In general, the goal of all these allocation systems is to harmonize and articulate justice as well as utility, at last, in three factors: present need, urgency and efficiency. However, the integration of these goals into a single formula is a formidable task that no current system has really achieved. The reason why it is not enough to just explain patients about the selection criteria of the waiting list is that transparency's aim must continue throughout the process. Patients have the right to know why they have not been chosen yet for transplantation. Especially if certain disrepute events have undermined the public perception of fairness.
To be sure, the general principles of distributive justice cannot address critical rationing issues through decisions leaving no room for divergence. Real transparency requires parsing the value-based issues often passing for clinical judgement. As such, a fair process requires according individuals the ability and tools to challenge medical decisions ―including, first and foremost, information―. Studies show that knowing "who received an organ, and why" is a crucial requirement not met by merely reporting a procedural result. Stakeholders should have the ability to know exactly who is on the list, how the process is unfolding, how the rules previously determined by all were applied, and if concerns arise, to contest decisions28. At present, health systems lack mechanisms ensuring transparency ―in general, not just on issues of transplantation31―.
Surely, some fear that bringing allocation criteria and procedures into the open could compromise the perception of "rationality" of the allocation systems because most of the systems cannot really integrate in a singular formula all of the goals that a fair and efficient allocation system needs to aim "integrating these goals into a single formula is a formidable task"16. But if patients are to accept the limitations imposed by organ shortages, they need tools to commit to these compelling reasons as well as clear grounds to dispute them. That is why transparency is so important. The transparency imperative cover many ideas: (i) transparency of allocation algorithm (which is publicly available for some current systems), (ii) transparency of waiting lists (which encompasses removal of anonymity), (iii) public involvement in modeling allocation algorithm and (iv) ability of potential recipients to challenge allocation decisions31. We claim that all of these elements must be public access. Therefore, the discussion from now on should not be whether to be fully transparent, but which are the best mechanisms to ensure such transparency.
The reason why it is not enough to just explain patients about the selection criteria of the waiting list is that transparency's aim must continue throughout the process. Patients have the right to know why they have not been chosen yet for transplantation. Reinstalling confidence in the system requires a complete overhaul of allocation mechanisms, ensuring a transparent process across the board and public involvement in setting the criteria that will ultimately determine who stays alive (particularly because the allocation criteria usually have not been agreed with the community involvement) (33. What really matters is to provide, as needed, the ability to track waitlist progress and the criteria under which a given patient is allocated an organ32.

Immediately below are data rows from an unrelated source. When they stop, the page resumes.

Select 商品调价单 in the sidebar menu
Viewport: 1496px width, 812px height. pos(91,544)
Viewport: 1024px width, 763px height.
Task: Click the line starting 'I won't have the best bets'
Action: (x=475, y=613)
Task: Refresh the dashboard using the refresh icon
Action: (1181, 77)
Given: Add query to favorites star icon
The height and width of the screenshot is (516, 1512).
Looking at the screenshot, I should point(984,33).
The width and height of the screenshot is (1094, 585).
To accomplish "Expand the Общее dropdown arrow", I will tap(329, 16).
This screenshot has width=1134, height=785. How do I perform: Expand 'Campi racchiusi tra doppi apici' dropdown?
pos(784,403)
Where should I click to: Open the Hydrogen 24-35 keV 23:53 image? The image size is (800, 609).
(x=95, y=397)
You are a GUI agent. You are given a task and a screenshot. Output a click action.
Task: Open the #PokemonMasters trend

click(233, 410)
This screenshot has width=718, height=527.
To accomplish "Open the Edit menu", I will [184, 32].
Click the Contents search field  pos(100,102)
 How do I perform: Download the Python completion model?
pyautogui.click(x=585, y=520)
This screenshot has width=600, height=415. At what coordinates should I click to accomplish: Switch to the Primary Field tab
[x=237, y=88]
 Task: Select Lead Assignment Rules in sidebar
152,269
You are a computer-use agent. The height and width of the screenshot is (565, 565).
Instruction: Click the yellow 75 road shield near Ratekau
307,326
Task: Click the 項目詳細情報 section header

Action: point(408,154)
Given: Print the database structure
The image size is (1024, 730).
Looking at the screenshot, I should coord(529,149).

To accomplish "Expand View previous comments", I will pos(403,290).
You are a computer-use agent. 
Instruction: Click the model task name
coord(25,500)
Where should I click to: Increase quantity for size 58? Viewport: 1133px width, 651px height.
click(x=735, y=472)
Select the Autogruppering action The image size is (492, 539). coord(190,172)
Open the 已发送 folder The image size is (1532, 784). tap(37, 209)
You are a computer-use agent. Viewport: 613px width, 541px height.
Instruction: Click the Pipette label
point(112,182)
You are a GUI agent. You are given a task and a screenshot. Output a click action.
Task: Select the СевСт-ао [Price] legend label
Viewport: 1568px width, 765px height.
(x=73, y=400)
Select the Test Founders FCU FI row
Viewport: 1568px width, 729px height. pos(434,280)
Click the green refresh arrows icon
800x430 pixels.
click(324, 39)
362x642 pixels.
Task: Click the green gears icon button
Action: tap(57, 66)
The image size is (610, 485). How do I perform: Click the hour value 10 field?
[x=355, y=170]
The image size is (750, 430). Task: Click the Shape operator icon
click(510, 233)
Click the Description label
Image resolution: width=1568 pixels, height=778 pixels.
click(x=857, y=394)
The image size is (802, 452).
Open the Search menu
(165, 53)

There are many factors that influence the increase of organ donation rates, including potential donor availability, transplantation infrastructure, health care spending and public attitudes, as well as familial consent and donor registries. Nevertheless, without transparency, open discussion and appealable decision-making, organ donation rates will not improve substantially. Too much is at stake not to commit to a concerted effort to overhaul system design. Unless the rules change, results will stay the same.